DATA:
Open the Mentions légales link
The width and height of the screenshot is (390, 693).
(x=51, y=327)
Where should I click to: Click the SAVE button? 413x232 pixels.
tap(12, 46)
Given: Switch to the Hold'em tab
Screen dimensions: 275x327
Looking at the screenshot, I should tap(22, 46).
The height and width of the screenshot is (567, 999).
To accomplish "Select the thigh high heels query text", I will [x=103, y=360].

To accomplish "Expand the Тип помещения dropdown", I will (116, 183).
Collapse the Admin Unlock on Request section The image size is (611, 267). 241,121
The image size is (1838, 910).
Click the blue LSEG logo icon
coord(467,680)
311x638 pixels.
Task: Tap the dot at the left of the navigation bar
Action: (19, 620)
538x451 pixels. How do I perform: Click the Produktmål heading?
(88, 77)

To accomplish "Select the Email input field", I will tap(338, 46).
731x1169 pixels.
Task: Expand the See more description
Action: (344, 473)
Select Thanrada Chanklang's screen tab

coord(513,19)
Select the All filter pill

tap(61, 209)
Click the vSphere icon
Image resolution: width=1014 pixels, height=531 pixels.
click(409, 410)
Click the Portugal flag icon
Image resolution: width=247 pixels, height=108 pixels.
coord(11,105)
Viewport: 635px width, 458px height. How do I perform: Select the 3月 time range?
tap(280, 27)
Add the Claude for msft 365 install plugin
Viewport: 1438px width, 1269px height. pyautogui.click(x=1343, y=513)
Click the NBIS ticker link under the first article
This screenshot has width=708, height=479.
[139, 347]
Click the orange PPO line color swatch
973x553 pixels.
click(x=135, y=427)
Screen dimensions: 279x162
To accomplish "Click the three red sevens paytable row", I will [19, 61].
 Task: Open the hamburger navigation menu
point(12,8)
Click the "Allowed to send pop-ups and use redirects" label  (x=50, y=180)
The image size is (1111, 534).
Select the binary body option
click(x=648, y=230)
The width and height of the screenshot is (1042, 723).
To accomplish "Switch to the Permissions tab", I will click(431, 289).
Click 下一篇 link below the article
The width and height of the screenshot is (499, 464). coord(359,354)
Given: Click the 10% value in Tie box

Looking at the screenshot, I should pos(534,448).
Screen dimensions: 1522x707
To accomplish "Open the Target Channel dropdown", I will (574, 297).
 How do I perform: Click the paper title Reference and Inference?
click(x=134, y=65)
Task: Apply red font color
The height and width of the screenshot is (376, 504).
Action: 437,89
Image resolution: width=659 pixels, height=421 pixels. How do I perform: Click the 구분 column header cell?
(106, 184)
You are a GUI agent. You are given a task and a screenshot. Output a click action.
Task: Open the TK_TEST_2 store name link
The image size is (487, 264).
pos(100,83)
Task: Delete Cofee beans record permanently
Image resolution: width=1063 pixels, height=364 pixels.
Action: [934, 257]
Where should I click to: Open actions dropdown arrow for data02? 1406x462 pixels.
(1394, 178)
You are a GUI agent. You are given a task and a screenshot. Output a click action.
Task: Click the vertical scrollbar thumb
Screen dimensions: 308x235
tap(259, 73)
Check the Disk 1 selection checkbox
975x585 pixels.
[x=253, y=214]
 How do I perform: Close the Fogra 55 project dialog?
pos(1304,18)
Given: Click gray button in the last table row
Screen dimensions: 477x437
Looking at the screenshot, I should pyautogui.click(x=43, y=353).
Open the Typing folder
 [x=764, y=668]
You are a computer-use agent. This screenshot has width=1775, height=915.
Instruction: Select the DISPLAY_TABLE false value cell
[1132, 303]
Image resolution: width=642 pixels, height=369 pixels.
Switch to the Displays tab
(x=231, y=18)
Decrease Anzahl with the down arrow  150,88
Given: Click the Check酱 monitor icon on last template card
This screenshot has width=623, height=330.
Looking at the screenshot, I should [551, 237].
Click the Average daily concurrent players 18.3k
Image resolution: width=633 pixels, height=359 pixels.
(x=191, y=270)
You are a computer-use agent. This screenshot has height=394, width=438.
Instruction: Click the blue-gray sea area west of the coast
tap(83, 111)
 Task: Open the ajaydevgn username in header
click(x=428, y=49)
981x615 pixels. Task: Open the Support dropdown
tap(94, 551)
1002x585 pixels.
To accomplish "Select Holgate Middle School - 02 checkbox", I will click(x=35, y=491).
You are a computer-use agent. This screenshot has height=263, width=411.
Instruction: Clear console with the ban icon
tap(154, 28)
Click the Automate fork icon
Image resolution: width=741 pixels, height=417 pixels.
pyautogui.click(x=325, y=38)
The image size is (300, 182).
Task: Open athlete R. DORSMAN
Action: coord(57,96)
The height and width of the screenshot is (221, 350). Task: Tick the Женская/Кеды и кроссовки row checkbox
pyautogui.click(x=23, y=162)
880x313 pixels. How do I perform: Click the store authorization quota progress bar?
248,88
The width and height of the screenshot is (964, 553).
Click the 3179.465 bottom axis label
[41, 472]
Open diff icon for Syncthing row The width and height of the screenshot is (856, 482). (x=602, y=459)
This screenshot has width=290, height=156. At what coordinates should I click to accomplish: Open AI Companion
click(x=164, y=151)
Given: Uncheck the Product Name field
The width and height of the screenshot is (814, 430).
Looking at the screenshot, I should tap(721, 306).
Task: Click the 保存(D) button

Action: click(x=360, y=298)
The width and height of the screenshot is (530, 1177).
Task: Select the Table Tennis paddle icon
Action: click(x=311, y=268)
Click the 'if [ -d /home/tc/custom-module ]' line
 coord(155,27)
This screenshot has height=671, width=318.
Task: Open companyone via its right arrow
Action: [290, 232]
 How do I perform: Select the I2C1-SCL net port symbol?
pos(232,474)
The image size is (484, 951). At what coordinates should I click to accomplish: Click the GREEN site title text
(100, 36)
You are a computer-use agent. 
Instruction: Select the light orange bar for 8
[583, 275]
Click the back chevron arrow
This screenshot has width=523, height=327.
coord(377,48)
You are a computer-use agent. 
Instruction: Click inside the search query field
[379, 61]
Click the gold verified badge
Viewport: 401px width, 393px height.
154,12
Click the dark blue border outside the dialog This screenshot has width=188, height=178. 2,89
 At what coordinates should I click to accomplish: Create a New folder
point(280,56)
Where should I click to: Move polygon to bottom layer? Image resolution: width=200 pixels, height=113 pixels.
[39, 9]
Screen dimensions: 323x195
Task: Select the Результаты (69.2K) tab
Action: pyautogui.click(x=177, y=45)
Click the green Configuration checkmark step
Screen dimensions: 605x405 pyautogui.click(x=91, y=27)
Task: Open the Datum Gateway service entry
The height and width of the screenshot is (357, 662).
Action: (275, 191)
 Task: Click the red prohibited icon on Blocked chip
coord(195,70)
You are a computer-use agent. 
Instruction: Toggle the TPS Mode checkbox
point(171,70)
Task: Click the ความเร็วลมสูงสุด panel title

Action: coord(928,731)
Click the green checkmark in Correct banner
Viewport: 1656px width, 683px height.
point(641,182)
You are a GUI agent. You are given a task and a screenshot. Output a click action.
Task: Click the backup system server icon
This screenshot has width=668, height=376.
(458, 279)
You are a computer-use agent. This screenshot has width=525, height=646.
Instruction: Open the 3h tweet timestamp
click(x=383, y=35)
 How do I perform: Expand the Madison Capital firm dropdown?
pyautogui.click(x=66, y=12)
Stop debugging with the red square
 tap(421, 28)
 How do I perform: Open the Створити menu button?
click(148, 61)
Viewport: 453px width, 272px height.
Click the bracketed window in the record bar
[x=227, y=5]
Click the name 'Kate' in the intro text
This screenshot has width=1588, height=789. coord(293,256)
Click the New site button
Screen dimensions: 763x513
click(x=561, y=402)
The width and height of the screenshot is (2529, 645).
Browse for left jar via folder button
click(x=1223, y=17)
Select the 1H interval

EXERCISE AIM:
Output the full listing exactly, please.

ANSWER TO THE PROBLEM:
Open the Mentions légales link
The width and height of the screenshot is (390, 693).
(x=51, y=327)
Where should I click to: Click the SAVE button? 413x232 pixels.
tap(12, 46)
Given: Switch to the Hold'em tab
Screen dimensions: 275x327
Looking at the screenshot, I should tap(22, 46).
The height and width of the screenshot is (567, 999).
To accomplish "Select the thigh high heels query text", I will [x=103, y=360].

To accomplish "Expand the Тип помещения dropdown", I will (116, 183).
Collapse the Admin Unlock on Request section The image size is (611, 267). 241,121
The image size is (1838, 910).
Click the blue LSEG logo icon
coord(467,680)
311x638 pixels.
Task: Tap the dot at the left of the navigation bar
Action: (19, 620)
538x451 pixels. How do I perform: Click the Produktmål heading?
(88, 77)

To accomplish "Select the Email input field", I will tap(338, 46).
731x1169 pixels.
Task: Expand the See more description
Action: (344, 473)
Select Thanrada Chanklang's screen tab

coord(513,19)
Select the All filter pill

tap(61, 209)
Click the vSphere icon
Image resolution: width=1014 pixels, height=531 pixels.
click(409, 410)
Click the Portugal flag icon
Image resolution: width=247 pixels, height=108 pixels.
coord(11,105)
Viewport: 635px width, 458px height. How do I perform: Select the 3月 time range?
tap(280, 27)
Add the Claude for msft 365 install plugin
Viewport: 1438px width, 1269px height. pyautogui.click(x=1343, y=513)
Click the NBIS ticker link under the first article
This screenshot has width=708, height=479.
[139, 347]
Click the orange PPO line color swatch
973x553 pixels.
click(x=135, y=427)
Screen dimensions: 279x162
To accomplish "Click the three red sevens paytable row", I will [19, 61].
 Task: Open the hamburger navigation menu
point(12,8)
Click the "Allowed to send pop-ups and use redirects" label  (x=50, y=180)
The image size is (1111, 534).
Select the binary body option
click(x=648, y=230)
The width and height of the screenshot is (1042, 723).
To accomplish "Switch to the Permissions tab", I will click(431, 289).
Click 下一篇 link below the article
The width and height of the screenshot is (499, 464). coord(359,354)
Given: Click the 10% value in Tie box

Looking at the screenshot, I should pos(534,448).
Screen dimensions: 1522x707
To accomplish "Open the Target Channel dropdown", I will (574, 297).
 How do I perform: Click the paper title Reference and Inference?
click(x=134, y=65)
Task: Apply red font color
The height and width of the screenshot is (376, 504).
Action: 437,89
Image resolution: width=659 pixels, height=421 pixels. How do I perform: Click the 구분 column header cell?
(106, 184)
You are a GUI agent. You are given a task and a screenshot. Output a click action.
Task: Open the TK_TEST_2 store name link
The image size is (487, 264).
pos(100,83)
Task: Delete Cofee beans record permanently
Image resolution: width=1063 pixels, height=364 pixels.
Action: [934, 257]
Where should I click to: Open actions dropdown arrow for data02? 1406x462 pixels.
(1394, 178)
You are a GUI agent. You are given a task and a screenshot. Output a click action.
Task: Click the vertical scrollbar thumb
Screen dimensions: 308x235
tap(259, 73)
Check the Disk 1 selection checkbox
975x585 pixels.
[x=253, y=214]
 How do I perform: Close the Fogra 55 project dialog?
pos(1304,18)
Given: Click gray button in the last table row
Screen dimensions: 477x437
Looking at the screenshot, I should pyautogui.click(x=43, y=353).
Open the Typing folder
 [x=764, y=668]
You are a computer-use agent. This screenshot has width=1775, height=915.
Instruction: Select the DISPLAY_TABLE false value cell
[1132, 303]
Image resolution: width=642 pixels, height=369 pixels.
Switch to the Displays tab
(x=231, y=18)
Decrease Anzahl with the down arrow  150,88
Given: Click the Check酱 monitor icon on last template card
This screenshot has width=623, height=330.
Looking at the screenshot, I should [551, 237].
Click the Average daily concurrent players 18.3k
Image resolution: width=633 pixels, height=359 pixels.
(x=191, y=270)
You are a computer-use agent. This screenshot has height=394, width=438.
Instruction: Click the blue-gray sea area west of the coast
tap(83, 111)
 Task: Open the ajaydevgn username in header
click(x=428, y=49)
981x615 pixels. Task: Open the Support dropdown
tap(94, 551)
1002x585 pixels.
To accomplish "Select Holgate Middle School - 02 checkbox", I will click(x=35, y=491).
You are a computer-use agent. This screenshot has height=263, width=411.
Instruction: Clear console with the ban icon
tap(154, 28)
Click the Automate fork icon
Image resolution: width=741 pixels, height=417 pixels.
pyautogui.click(x=325, y=38)
The image size is (300, 182).
Task: Open athlete R. DORSMAN
Action: coord(57,96)
The height and width of the screenshot is (221, 350). Task: Tick the Женская/Кеды и кроссовки row checkbox
pyautogui.click(x=23, y=162)
880x313 pixels. How do I perform: Click the store authorization quota progress bar?
248,88
The width and height of the screenshot is (964, 553).
Click the 3179.465 bottom axis label
[41, 472]
Open diff icon for Syncthing row The width and height of the screenshot is (856, 482). (x=602, y=459)
This screenshot has width=290, height=156. At what coordinates should I click to accomplish: Open AI Companion
click(x=164, y=151)
Given: Uncheck the Product Name field
The width and height of the screenshot is (814, 430).
Looking at the screenshot, I should tap(721, 306).
Task: Click the 保存(D) button

Action: click(x=360, y=298)
The width and height of the screenshot is (530, 1177).
Task: Select the Table Tennis paddle icon
Action: click(x=311, y=268)
Click the 'if [ -d /home/tc/custom-module ]' line
 coord(155,27)
This screenshot has height=671, width=318.
Task: Open companyone via its right arrow
Action: [290, 232]
 How do I perform: Select the I2C1-SCL net port symbol?
pos(232,474)
The image size is (484, 951). At what coordinates should I click to accomplish: Click the GREEN site title text
(100, 36)
You are a computer-use agent. 
Instruction: Select the light orange bar for 8
[583, 275]
Click the back chevron arrow
This screenshot has width=523, height=327.
coord(377,48)
You are a computer-use agent. 
Instruction: Click inside the search query field
[379, 61]
Click the gold verified badge
Viewport: 401px width, 393px height.
154,12
Click the dark blue border outside the dialog This screenshot has width=188, height=178. 2,89
 At what coordinates should I click to accomplish: Create a New folder
point(280,56)
Where should I click to: Move polygon to bottom layer? Image resolution: width=200 pixels, height=113 pixels.
[39, 9]
Screen dimensions: 323x195
Task: Select the Результаты (69.2K) tab
Action: pyautogui.click(x=177, y=45)
Click the green Configuration checkmark step
Screen dimensions: 605x405 pyautogui.click(x=91, y=27)
Task: Open the Datum Gateway service entry
The height and width of the screenshot is (357, 662).
Action: (275, 191)
 Task: Click the red prohibited icon on Blocked chip
coord(195,70)
You are a computer-use agent. 
Instruction: Toggle the TPS Mode checkbox
point(171,70)
Task: Click the ความเร็วลมสูงสุด panel title

Action: coord(928,731)
Click the green checkmark in Correct banner
Viewport: 1656px width, 683px height.
point(641,182)
You are a GUI agent. You are given a task and a screenshot. Output a click action.
Task: Click the backup system server icon
This screenshot has width=668, height=376.
(458, 279)
You are a computer-use agent. This screenshot has width=525, height=646.
Instruction: Open the 3h tweet timestamp
click(x=383, y=35)
 How do I perform: Expand the Madison Capital firm dropdown?
pyautogui.click(x=66, y=12)
Stop debugging with the red square
 tap(421, 28)
 How do I perform: Open the Створити menu button?
click(148, 61)
Viewport: 453px width, 272px height.
Click the bracketed window in the record bar
[x=227, y=5]
Click the name 'Kate' in the intro text
This screenshot has width=1588, height=789. coord(293,256)
Click the New site button
Screen dimensions: 763x513
click(x=561, y=402)
The width and height of the screenshot is (2529, 645).
Browse for left jar via folder button
click(x=1223, y=17)
Select the 1H interval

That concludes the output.